26 Jan Sleep Through the Snoring…
It is 1AM and I just started watching a movie. Am I a night owl? No, but I’m marred to someone who snores. Snoring is bad for everyone, not just the spouse. The person snoring isn’t really getting quality rest either, though they are doing a good imitation. Dr. Oz says, “the spouse of someone who snores can lose up to 5 years off of their life”. Why? When you frequently get less sleep than your body needs, it will accelerate the aging process and put you at higher risk of high blood pressure, cancer, memory loss and possibly, the early stages of diabetes. Aw, thanks hubby!
I reacted the wrong way to my husband’s snoring (I later apologized for hitting him with a pillow). I had stormed off to the couch, turned on the lights and put in a movie. Bright light at night will decrease how much melatonin your body produces. If you produce less melatonin, you sleep less.
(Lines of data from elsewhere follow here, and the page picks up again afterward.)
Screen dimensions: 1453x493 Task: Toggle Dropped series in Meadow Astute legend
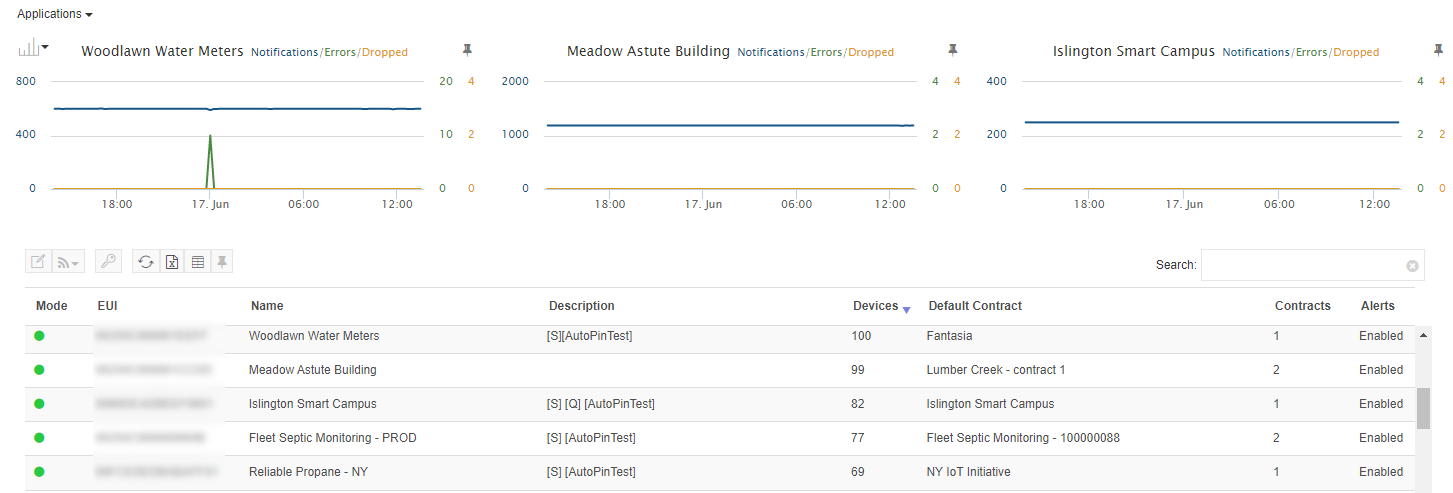click(x=871, y=52)
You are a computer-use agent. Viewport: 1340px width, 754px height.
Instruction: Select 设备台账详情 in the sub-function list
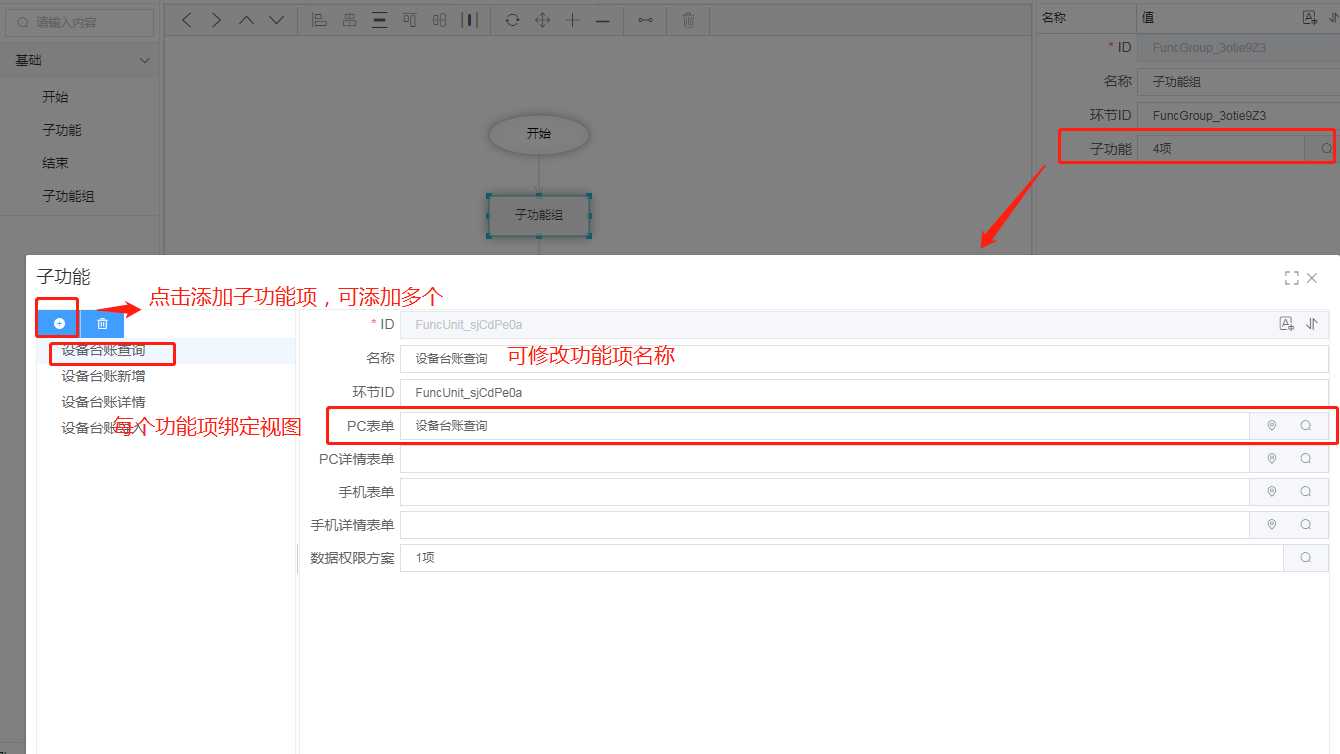point(104,402)
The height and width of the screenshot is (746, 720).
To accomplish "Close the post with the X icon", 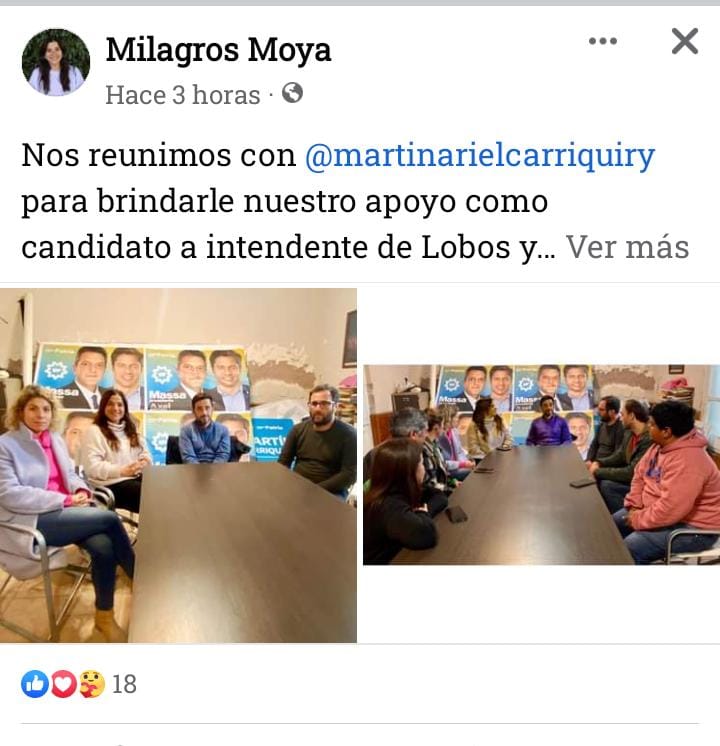I will 685,41.
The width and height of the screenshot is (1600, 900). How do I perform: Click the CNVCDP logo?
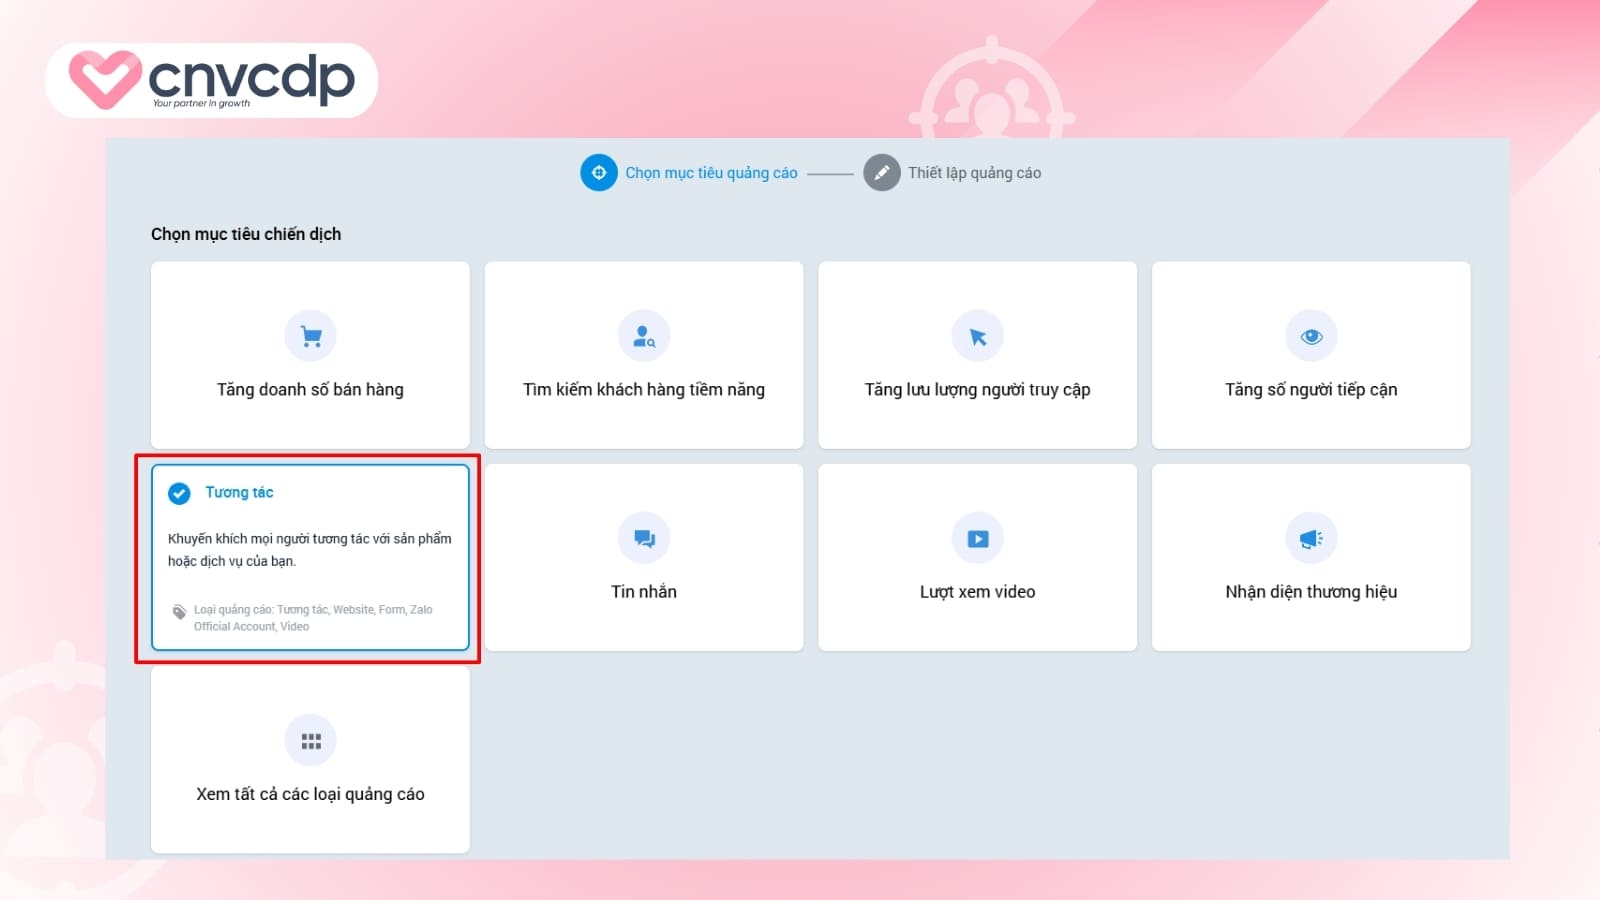[x=212, y=80]
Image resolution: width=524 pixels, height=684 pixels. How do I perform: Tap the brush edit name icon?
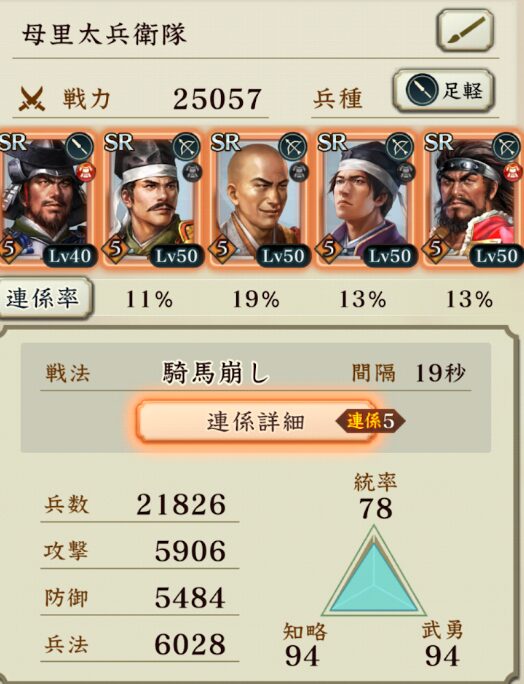[465, 31]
Here are my top 2 tips for sleeping well:
- Turn down the lights at least an hour before bed. Bright light will stop your production of melatonin (your body’s natural sleeping aide). If you do get up in the night, keep the lights low. You might also want to stop using a night light.
- Skip the glass of warm milk, it doesn’t work. Protein makes your body (and mind) more active, making sleep more difficult. In addition, I’m not getting any younger, I need my sleep, and I don’t want to get up to go to the bathroom during the night. A good snack before bed is a carbohydrate-based snack. For example: A handful of whole grain crackers or ½ cup of non-sweetened cereal (without milk).
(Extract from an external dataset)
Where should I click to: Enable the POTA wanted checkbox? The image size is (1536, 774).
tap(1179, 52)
Here is a recipe from Cooking Light that I make for dinner if I want to sleep well. Carbohydrates (rice) will make you feel a bit sleepy, and the lack of animal protein in this recipe, will calm your system.
Brown Rice and Sautéed Vegetables:
This filling, Asian-inspired dish is designed for leftovers and improvisation based on the odds and ends in your refrigerator. You can substitute other crunchy vegetables such as parsnips and fennel for the carrot and bell pepper.
Yield: 4 servings (serving size: 3/4 cup vegetables and 3/4 cup rice)
- 1 tablespoon vegetable oil
- 2 cups chopped onion
- 1 1/2 teaspoons dried basil
- 1 cup diced red bell pepper
- 1 cup thinly sliced carrot
- 4 cups torn spinach
- 1 cup chopped mushrooms
- 1/4 teaspoon salt
- 3 garlic cloves, minced
- 2 tablespoons low-sodium soy sauce
- 1/4 teaspoon black pepper
- 3 cups hot cooked long-grain brown rice
Heat oil in a large nonstick skillet over medium-high heat. Add onion and basil and sauté 2 minutes. Add bell pepper and carrot and sauté 4 minutes. Add spinach, mushrooms, salt, and garlic and sauté 3 minutes or until spinach is wilted. Stir in soy sauce and black pepper. Remove from heat and serve over rice.